Better to be safe than sorry.


----------



## katherine (Aug 23, 2006)

hey thanks for all the advice buit i am going to gt a vase fot my betta fish. i just wanted to now how big the vase i am going to get has to be becasue i dont wanto to make it suffer in a small tank and i dont want to wadte money on a bog tank. i just want to now the average size. thank you 
katherine


----------



## katherine (Aug 23, 2006)

hey now i have got my betta fish and i have him in a vase, tomorow i am going to go and buy some pebles, a plants...... for the vase and i just wanted to know how often do i clean this tank and do i feed him once a day or once 2 day or what????? help me!?!?!?!?!


----------



## katherine (Aug 23, 2006)

hi im katherine again i also wanted to know what kind of plants do betta or chinese foghting fish like in there vases , you now lik to decorate
thanks 
katherine


----------



## katherine (Aug 23, 2006)

hey sorry to bug again but i forgot to ask, can i put a comon gold fish and a chinese fighting fish together or would it be better not to??? :roll:


----------



## Nick (Aug 2, 2006)

Unless you want to see WWF SMACKDOWN on the goldfish....if you know what I mean


----------



## girlofgod (Aug 22, 2006)

i have two GF in with my betta and he leaves them alone...i think the 411 on that is that as long as the other fish in with the betta dont have long flowy/flashy fins, that they will be fine. 

bri


----------



## Lupin (Aug 2, 2006)

And again, goldfish don't fit the vases and 10 gallons tank and below. Take note, goldfish grow to 25 cm max. They are big poopers and bettas won't appreciate the frequent cleaning of their home which the goldfish don't seem to mind.

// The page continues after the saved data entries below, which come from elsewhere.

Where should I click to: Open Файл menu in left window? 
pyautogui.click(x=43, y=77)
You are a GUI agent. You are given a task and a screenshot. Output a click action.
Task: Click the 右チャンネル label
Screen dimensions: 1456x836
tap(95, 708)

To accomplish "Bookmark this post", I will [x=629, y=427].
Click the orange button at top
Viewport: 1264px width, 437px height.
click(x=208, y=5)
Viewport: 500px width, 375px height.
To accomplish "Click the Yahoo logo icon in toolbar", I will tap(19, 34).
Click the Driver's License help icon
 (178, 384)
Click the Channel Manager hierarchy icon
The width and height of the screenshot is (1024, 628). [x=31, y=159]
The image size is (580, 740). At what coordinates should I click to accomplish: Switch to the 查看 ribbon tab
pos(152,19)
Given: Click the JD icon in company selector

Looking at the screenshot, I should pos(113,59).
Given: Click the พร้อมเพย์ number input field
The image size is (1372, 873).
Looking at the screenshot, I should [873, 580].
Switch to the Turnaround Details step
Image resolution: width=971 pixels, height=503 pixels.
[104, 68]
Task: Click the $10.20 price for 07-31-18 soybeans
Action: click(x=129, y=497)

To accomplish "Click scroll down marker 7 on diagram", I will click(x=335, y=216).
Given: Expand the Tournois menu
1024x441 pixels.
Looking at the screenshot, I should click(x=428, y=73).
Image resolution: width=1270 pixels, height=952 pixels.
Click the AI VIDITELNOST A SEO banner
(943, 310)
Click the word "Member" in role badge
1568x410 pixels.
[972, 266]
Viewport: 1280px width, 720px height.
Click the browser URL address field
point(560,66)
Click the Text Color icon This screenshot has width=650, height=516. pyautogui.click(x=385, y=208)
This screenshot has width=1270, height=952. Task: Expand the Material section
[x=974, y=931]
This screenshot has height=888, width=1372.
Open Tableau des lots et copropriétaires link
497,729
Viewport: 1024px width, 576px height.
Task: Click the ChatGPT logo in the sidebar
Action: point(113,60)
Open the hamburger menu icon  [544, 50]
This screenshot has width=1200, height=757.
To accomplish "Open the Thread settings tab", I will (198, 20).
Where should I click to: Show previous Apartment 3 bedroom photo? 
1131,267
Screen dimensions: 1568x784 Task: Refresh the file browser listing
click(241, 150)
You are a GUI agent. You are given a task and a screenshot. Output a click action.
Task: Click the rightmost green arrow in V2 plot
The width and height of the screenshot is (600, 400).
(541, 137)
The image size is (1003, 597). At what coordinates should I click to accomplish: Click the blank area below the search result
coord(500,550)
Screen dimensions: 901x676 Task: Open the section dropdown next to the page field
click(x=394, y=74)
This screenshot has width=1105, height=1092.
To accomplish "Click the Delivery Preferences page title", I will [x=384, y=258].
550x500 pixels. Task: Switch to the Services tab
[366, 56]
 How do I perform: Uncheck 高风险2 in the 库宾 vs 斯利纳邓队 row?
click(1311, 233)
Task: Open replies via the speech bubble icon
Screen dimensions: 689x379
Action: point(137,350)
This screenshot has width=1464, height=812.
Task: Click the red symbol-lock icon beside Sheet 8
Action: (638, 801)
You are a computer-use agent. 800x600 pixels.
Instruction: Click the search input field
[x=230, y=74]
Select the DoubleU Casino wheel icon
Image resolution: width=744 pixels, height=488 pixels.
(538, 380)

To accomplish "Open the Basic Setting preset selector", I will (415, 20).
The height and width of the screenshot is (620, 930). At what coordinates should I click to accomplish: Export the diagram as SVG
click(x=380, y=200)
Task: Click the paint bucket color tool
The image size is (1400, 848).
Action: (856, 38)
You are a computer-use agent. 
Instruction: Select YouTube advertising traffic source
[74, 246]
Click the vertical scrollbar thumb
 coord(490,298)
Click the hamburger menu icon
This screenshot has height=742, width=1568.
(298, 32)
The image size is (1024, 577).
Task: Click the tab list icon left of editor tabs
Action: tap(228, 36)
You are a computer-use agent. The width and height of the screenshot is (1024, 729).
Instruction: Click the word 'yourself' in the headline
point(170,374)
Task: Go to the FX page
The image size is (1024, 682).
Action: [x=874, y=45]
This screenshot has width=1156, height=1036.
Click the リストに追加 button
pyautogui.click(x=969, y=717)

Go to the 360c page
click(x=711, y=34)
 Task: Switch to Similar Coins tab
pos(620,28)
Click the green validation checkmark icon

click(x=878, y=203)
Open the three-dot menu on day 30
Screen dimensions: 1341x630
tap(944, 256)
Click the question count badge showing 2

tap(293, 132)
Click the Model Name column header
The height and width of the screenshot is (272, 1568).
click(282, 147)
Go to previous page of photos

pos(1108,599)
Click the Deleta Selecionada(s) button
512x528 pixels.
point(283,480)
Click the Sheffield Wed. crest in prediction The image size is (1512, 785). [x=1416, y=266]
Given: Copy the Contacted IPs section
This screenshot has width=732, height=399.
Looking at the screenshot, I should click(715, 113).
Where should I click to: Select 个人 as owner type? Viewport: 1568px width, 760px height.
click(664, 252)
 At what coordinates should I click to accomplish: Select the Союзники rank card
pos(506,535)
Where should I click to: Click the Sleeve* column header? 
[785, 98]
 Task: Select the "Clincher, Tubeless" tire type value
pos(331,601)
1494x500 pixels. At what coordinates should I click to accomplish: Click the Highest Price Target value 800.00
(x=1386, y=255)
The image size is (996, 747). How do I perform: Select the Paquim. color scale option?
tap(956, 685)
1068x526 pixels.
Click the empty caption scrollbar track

Katherine, pls post all your questions in one place to avoid confusions.


----------



## Tracy (Aug 4, 2006)

Yeah what Blue said; I answered one of your questions but it was in a different location! From personal experience: I have had my betta in a 2.6 litre vase for over 3 years, but he lives alone. Not a good idea to add goldfish, as they require much more room. You can put a "Peace Lily" plant on top of the tank and have the roots hanging down.  I had that but the plant died, and my fish outlived the plant by a long shot! Now I just have a 'live' aquarium plant in my betta's bowl, and all is fine.  Enjoy him, betta's are so pretty.


----------



## kath (Sep 6, 2006)

*tropical aquariums*

me and my mum both want to gteta tropical aquarium and we would like to know if my betta could live in it or not, and if he can live in it, what type of tropical fish can he live with???
katherine :?: :?:


----------



## Lupin (Aug 2, 2006)

I'm locking this thread as the new question is now already posted in the other section.

Thread closed.


----------